By Ellen Stewart
Patient and public involvement (PPI) in health research is a field of practice which has grown at pace, and is now understood as central to high quality health research. The NIHR defines public involvement in research as “research being carried out ‘with’ or ‘by’ members of the public rather than ‘to’, ‘about’ or ‘for’ them”. This imperative also applies to public health research. For example, the NIHR’s Public Health Research programme specifies a requirement for public involvement (rather than the more conventional NIHR framing of public and patient involvement) and directs researchers to the standard NIHR INVOLVE guidance and resources.
This shift in focus requires researchers to reflect carefully on the processes they put in place. Public health almost always operates with a population lens, and the knowledge sought out in the form of ‘lived experiences’ are much more widely distributed than in the examples of, say, respiratory medicine. The parallel in that field is that a public health lens might centre all our experiences of living with excessive levels of air pollution, while a healthcare lens would reasonably focus on accessing the knowledge of people with experience of living with a specific respiratory health condition.
Sometimes this wider lens, and lack of an obvious patient community to recruit through, means that public health research can be quite poor at engaging with communities. In large-scale modelling projects, like SIPHER, this can be magnified because the data we work with is far removed from the people whose lives it reports.
We wanted SIPHER to do something different, and our approach has a couple of distinctive elements.
One is that engagement is a core part of the consortium, sitting within the overall Consortium Management Group in a workstream on evaluation, and delivered by a Co-Investigator on the grant. The goal here is that engagement is integrated into the intellectual agenda of SIPHER, within a birds-eye view of the complex and multi-faceted work of the consortium across many organisations, rather than operating separately within each workstream.
The second is that, rather than set up select panels with people we recruit directly from a defined population of patients, we work in partnership with local community organisations in the geographical area of each policy partner. These organisations bring a range of strengths to the consortium and aren’t simply recruiting participants for our panels. They have significant place-based local knowledge about the publics they work with and serve. Staff have existing trusting relationships with service users and local community members, which should facilitate our panel members to inform and challenge our work from the vantage point of their own knowledge of the issues. These collaborations mean we can direct the budget for venue hire, catering and facilitation into organisations who are working for these local communities, and who are in many cases struggling to keep afloat due to the wider context of austerity.

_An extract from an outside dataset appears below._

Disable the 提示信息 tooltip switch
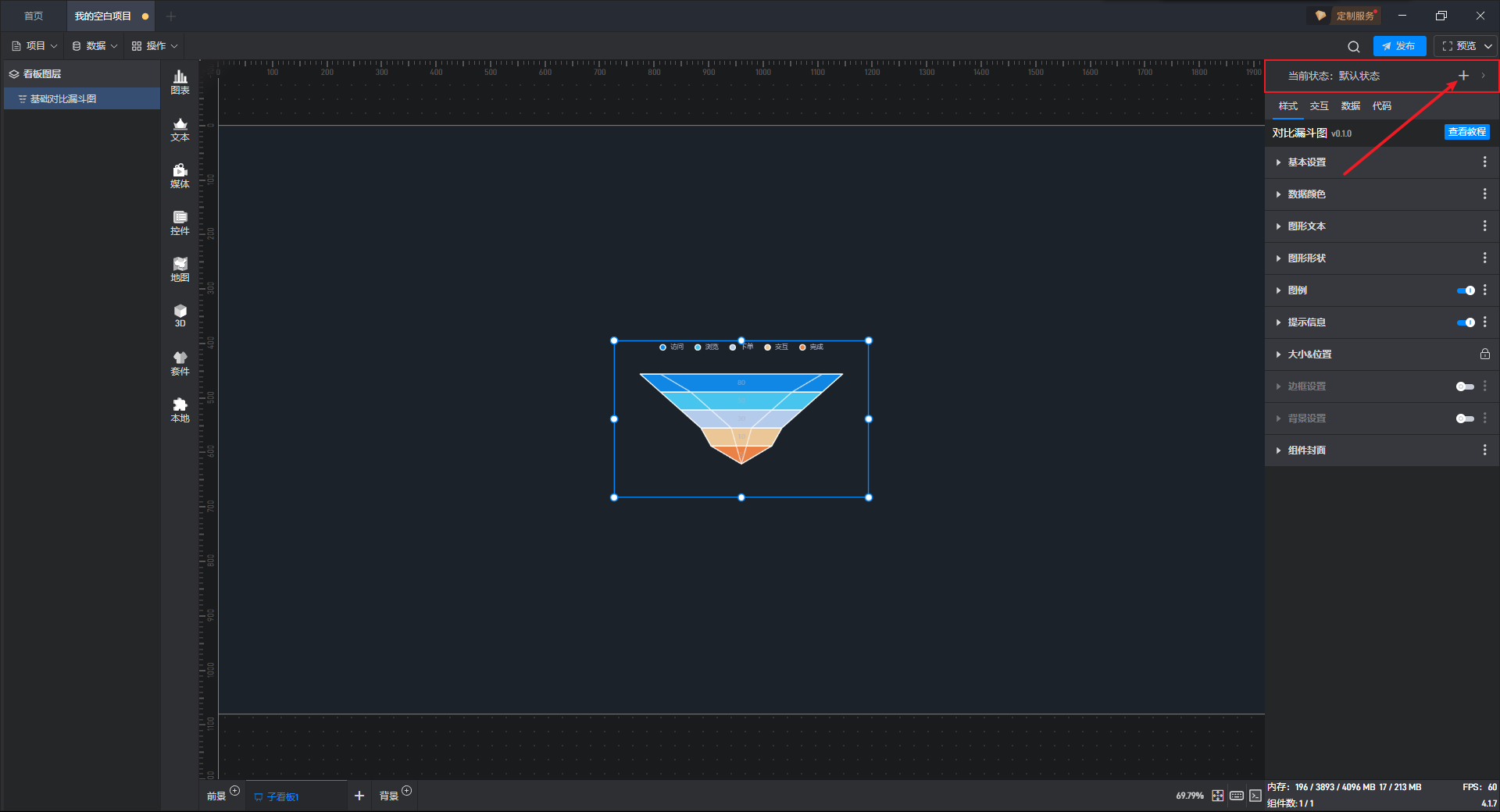Screen dimensions: 1500x812 [x=1465, y=322]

Across the remaining years of the programme, we hope that these community partner organisations will scrutinise and shape our work from the perspective of people disadvantaged by the kinds of inequalities we will be modelling.
Much of the last six months has been spent planning ways to move workshops with our community panels online, paying particular attention to making workshops digitally inclusive and accessible. This should ensure we still enable our participants and partner organisations to engage with the research, even if we aren’t sitting round a table together with tea, biscuits and a lot of post it notes. We will post regular updates on our community panel workshops across the remaining years of SIPHER’s work.